WHAT IS BEING ASKED => Set down, please, exactly the lines below that run from the line with "1718x1308 pixels. At" to the line with "Select the 过去一月", both lines included.

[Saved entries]
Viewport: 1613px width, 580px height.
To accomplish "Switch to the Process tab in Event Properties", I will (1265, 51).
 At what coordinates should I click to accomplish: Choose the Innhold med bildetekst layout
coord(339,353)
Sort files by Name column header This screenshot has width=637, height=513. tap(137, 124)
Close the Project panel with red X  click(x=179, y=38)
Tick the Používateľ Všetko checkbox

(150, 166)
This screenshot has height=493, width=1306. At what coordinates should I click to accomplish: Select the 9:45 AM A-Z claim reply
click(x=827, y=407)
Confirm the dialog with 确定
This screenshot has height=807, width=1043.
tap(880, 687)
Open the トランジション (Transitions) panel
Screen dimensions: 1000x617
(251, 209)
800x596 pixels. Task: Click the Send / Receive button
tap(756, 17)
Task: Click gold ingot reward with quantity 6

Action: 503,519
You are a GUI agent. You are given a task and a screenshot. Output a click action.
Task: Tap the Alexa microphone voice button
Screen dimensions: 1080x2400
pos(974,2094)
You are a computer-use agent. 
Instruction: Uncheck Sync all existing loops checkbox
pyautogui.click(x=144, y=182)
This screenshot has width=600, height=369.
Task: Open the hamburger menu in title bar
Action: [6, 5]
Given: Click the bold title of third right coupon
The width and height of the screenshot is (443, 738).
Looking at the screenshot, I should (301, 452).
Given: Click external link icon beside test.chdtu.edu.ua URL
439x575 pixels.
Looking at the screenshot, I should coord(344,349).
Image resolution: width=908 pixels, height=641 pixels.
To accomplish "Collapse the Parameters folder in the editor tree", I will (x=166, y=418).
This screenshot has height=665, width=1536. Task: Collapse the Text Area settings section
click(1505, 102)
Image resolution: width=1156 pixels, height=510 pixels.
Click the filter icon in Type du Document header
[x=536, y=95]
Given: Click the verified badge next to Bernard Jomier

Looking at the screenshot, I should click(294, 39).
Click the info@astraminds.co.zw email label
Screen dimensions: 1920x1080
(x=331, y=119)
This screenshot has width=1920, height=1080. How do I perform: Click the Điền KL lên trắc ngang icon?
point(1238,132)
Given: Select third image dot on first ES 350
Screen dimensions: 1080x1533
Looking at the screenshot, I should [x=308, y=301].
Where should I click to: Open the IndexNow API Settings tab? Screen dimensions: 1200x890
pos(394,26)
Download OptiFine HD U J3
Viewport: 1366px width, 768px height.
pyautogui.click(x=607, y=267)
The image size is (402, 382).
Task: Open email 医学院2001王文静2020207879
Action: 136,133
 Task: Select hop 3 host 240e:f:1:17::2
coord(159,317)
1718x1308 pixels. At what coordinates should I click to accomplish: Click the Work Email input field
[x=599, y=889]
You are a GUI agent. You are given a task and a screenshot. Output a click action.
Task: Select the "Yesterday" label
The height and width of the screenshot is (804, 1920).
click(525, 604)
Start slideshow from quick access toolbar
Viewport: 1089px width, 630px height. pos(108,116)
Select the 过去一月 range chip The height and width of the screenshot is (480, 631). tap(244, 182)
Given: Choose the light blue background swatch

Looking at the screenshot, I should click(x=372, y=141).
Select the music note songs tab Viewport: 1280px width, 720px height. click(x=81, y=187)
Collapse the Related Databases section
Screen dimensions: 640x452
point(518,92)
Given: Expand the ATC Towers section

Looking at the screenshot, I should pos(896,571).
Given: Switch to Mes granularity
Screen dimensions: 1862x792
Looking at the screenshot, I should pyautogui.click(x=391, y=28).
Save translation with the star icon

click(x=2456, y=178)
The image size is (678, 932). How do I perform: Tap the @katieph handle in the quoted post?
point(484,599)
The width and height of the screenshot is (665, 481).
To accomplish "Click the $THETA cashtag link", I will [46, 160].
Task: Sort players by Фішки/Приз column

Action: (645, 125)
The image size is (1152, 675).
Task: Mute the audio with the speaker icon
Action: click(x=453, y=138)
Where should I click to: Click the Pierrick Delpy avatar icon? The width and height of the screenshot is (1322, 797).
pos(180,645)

TASK RESPONSE =>
1718x1308 pixels. At what coordinates should I click to accomplish: Click the Work Email input field
[x=599, y=889]
You are a GUI agent. You are given a task and a screenshot. Output a click action.
Task: Select the "Yesterday" label
The height and width of the screenshot is (804, 1920).
click(525, 604)
Start slideshow from quick access toolbar
Viewport: 1089px width, 630px height. pos(108,116)
Select the 过去一月 range chip The height and width of the screenshot is (480, 631). tap(244, 182)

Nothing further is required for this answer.